• [Extracted text]:
Save the workflow and test it through RunFlows before scheduling it.
Review every branch and tool action.
Use Feluda Schedule Manager
Feluda's Schedule Manager is available in paid plans.
It lets you choose a saved flow and configure it to run:
- once;
- daily;
- on weekdays;
- weekly; or
- monthly.
You can open Schedule Manager from the Dashboard or RunFlows area.
Feluda shows upcoming runs, recent history, and conflict warnings. Schedules can be paused or resumed.
The scheduled process runs on the desktop. Feluda must be running for the workflow to execute at the planned time.
If the app is closed, that run cannot execute normally at its scheduled moment, so critical workflows should use an appropriate always-available setup and active monitoring.
Create a schedule in Feluda
A practical sequence is:
- finish and save the workflow in Studio;
- run it manually through RunFlows;
- confirm all provider, local-model, tool, and file dependencies;
- open Schedule Manager;
- choose the saved flow;
- select once, daily, weekdays, weekly, or monthly;
- choose the date or time;
- activate the schedule;
- review upcoming runs and conflicts; and
- inspect run history and output after execution.

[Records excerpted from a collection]

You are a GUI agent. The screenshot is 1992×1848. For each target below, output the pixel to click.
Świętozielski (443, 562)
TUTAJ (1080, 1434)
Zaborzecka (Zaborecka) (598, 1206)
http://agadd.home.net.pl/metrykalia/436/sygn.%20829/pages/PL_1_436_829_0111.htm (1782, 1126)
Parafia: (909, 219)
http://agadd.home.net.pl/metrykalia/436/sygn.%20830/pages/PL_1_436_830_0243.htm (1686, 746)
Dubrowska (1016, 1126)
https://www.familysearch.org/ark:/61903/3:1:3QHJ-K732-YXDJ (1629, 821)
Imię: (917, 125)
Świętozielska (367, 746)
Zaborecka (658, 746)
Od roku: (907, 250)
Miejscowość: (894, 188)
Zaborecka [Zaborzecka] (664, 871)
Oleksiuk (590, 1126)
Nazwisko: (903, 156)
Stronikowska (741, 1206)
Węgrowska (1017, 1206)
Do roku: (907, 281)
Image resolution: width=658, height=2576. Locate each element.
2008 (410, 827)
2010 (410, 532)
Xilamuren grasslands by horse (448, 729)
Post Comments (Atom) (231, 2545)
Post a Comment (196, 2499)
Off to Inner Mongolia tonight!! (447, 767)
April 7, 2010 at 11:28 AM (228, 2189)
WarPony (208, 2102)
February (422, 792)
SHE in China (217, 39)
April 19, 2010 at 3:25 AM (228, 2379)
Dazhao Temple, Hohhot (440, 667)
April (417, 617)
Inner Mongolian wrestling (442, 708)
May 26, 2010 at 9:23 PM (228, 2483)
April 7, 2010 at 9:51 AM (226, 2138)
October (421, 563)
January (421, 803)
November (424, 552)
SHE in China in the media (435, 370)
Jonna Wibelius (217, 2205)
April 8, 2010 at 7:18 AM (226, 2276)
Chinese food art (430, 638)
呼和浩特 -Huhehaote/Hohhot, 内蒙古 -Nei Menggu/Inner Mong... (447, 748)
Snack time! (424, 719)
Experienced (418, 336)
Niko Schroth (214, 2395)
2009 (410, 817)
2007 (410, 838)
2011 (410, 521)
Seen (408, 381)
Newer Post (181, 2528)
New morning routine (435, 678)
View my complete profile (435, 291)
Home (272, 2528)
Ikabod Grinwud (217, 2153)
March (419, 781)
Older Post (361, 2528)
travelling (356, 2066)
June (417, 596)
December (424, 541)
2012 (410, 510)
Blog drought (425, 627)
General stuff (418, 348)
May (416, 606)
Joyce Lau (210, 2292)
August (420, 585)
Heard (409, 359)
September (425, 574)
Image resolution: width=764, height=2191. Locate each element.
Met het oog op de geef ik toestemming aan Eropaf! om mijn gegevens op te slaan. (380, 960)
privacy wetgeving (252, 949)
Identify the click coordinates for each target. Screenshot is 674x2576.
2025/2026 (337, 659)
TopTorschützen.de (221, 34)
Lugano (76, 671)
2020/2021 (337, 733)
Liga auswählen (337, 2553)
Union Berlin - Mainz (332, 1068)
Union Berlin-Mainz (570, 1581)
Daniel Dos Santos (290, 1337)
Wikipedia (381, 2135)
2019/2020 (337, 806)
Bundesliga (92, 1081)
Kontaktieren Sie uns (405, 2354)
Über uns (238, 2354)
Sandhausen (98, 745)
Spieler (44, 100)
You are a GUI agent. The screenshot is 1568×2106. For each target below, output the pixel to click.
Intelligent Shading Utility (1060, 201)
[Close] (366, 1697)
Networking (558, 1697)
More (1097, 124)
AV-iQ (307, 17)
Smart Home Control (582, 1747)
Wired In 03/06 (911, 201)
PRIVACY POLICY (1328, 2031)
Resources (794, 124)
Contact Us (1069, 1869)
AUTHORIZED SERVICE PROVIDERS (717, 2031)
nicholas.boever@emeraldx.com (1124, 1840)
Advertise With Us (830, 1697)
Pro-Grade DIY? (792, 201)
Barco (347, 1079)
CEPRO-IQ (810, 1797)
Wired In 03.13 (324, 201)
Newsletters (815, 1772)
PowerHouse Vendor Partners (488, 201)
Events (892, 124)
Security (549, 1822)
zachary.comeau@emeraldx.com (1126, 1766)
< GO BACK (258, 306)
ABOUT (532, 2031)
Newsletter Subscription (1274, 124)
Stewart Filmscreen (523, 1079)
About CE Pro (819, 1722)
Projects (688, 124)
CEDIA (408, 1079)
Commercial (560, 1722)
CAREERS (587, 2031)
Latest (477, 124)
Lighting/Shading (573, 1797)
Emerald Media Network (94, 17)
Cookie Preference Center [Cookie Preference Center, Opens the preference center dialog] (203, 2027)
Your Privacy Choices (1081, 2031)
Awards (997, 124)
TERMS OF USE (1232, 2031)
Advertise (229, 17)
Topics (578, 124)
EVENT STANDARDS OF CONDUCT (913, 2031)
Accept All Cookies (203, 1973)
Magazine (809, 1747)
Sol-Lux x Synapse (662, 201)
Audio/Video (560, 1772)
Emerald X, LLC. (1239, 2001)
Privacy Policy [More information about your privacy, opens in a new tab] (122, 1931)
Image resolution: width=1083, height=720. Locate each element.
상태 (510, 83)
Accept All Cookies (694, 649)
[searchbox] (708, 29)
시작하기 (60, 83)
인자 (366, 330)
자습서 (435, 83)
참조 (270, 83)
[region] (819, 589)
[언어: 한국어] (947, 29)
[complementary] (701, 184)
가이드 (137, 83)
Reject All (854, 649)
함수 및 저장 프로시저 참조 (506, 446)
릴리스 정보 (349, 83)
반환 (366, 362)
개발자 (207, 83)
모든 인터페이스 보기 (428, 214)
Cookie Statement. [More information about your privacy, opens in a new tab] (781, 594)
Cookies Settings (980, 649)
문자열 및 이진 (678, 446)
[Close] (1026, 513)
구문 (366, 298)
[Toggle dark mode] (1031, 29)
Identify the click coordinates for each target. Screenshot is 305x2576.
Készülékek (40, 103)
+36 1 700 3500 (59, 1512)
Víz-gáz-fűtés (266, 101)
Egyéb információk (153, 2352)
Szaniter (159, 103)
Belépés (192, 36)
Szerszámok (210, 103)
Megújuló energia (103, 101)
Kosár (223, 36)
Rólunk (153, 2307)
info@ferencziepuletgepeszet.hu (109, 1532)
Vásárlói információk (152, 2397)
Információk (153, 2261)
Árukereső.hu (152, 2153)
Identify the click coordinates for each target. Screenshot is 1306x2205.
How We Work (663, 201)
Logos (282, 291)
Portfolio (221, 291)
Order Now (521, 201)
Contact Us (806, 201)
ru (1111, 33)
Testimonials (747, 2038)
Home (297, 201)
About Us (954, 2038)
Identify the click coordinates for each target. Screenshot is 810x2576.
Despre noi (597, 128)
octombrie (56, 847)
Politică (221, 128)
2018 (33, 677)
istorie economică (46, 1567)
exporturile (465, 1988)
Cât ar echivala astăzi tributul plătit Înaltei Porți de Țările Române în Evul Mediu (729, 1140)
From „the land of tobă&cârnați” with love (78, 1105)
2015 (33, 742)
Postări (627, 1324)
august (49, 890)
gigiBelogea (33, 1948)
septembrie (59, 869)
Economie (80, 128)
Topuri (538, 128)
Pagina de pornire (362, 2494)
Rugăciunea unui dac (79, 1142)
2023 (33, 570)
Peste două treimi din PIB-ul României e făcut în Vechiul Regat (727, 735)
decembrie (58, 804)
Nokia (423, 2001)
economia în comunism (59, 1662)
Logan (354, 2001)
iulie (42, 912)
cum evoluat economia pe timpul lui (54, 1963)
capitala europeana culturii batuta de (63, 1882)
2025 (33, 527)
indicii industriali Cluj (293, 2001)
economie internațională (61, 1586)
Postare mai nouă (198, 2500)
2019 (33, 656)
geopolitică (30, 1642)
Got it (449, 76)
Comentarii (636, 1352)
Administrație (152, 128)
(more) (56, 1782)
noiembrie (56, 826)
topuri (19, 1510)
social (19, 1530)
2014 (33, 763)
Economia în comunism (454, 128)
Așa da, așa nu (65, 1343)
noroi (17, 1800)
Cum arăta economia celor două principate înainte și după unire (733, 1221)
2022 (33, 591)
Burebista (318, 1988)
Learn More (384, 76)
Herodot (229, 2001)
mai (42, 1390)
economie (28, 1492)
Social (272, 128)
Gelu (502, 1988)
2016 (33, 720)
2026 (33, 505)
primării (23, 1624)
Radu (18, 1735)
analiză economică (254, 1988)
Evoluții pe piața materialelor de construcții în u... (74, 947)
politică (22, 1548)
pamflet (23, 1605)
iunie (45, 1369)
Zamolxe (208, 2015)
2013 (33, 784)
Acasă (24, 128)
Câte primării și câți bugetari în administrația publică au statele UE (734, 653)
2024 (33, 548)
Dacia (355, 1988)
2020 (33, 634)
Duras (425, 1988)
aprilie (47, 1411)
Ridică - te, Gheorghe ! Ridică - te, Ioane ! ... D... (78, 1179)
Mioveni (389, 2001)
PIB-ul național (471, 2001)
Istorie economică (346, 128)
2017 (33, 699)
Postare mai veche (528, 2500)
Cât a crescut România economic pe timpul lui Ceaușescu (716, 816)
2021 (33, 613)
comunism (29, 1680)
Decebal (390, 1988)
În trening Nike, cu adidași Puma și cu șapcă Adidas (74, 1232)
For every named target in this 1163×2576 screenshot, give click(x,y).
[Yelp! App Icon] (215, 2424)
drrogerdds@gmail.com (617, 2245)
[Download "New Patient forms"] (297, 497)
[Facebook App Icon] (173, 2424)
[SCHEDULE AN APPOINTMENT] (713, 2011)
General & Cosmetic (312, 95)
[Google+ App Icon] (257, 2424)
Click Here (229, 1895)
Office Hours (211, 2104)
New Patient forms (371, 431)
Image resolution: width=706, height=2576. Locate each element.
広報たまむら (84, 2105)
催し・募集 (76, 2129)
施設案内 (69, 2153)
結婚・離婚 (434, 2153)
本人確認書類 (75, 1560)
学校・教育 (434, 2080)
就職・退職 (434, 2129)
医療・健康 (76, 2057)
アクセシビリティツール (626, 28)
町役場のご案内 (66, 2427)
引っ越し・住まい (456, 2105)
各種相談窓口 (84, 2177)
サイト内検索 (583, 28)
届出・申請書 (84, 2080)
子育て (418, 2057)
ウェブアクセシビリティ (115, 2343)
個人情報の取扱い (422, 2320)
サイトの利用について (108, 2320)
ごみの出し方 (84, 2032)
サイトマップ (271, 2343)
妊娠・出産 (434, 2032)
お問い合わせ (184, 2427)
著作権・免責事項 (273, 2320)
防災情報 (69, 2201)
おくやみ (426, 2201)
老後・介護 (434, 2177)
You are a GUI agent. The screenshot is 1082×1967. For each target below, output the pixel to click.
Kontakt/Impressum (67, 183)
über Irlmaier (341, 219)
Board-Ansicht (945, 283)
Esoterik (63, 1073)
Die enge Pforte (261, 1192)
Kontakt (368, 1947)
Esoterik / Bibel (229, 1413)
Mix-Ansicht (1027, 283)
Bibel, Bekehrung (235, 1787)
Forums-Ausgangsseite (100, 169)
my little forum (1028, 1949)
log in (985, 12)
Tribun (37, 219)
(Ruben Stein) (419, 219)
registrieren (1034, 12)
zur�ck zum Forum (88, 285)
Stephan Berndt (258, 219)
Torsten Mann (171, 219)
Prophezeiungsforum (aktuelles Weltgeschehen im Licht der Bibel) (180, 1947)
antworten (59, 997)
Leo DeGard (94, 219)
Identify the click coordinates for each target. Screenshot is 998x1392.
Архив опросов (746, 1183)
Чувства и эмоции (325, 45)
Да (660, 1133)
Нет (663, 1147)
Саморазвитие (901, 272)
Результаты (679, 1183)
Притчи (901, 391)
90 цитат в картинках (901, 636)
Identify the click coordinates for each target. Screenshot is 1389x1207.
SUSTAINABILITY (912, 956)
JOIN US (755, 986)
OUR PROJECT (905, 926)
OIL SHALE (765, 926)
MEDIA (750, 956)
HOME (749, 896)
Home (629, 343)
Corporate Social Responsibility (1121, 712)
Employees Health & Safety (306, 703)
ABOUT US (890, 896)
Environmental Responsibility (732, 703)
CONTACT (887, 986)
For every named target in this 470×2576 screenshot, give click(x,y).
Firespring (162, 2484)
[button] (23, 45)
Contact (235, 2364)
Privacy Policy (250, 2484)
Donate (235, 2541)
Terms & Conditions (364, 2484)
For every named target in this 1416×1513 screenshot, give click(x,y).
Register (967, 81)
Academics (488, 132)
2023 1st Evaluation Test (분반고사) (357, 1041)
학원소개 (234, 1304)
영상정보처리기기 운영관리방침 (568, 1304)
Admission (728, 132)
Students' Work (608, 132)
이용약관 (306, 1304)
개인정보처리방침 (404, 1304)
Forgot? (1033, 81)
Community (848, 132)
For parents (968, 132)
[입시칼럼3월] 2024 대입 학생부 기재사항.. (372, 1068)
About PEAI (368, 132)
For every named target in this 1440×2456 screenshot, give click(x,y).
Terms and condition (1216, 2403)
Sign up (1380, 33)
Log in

• [Task instructions]:
Decide whether each statement below agrees with the text on Feluda's Schedule Manager. Answer yes or no for each, and quote the words of the text that decide it.
1. A schedule can be set to run on weekdays.
2. A scheduled workflow executes at its planned time even when Feluda is not running.
3. Schedules can be paused.

• [Solution for this exercise]:
1. Yes: "on weekdays"
2. No: "Feluda must be running for the workflow to execute at the planned time."
3. Yes: "Schedules can be paused or resumed."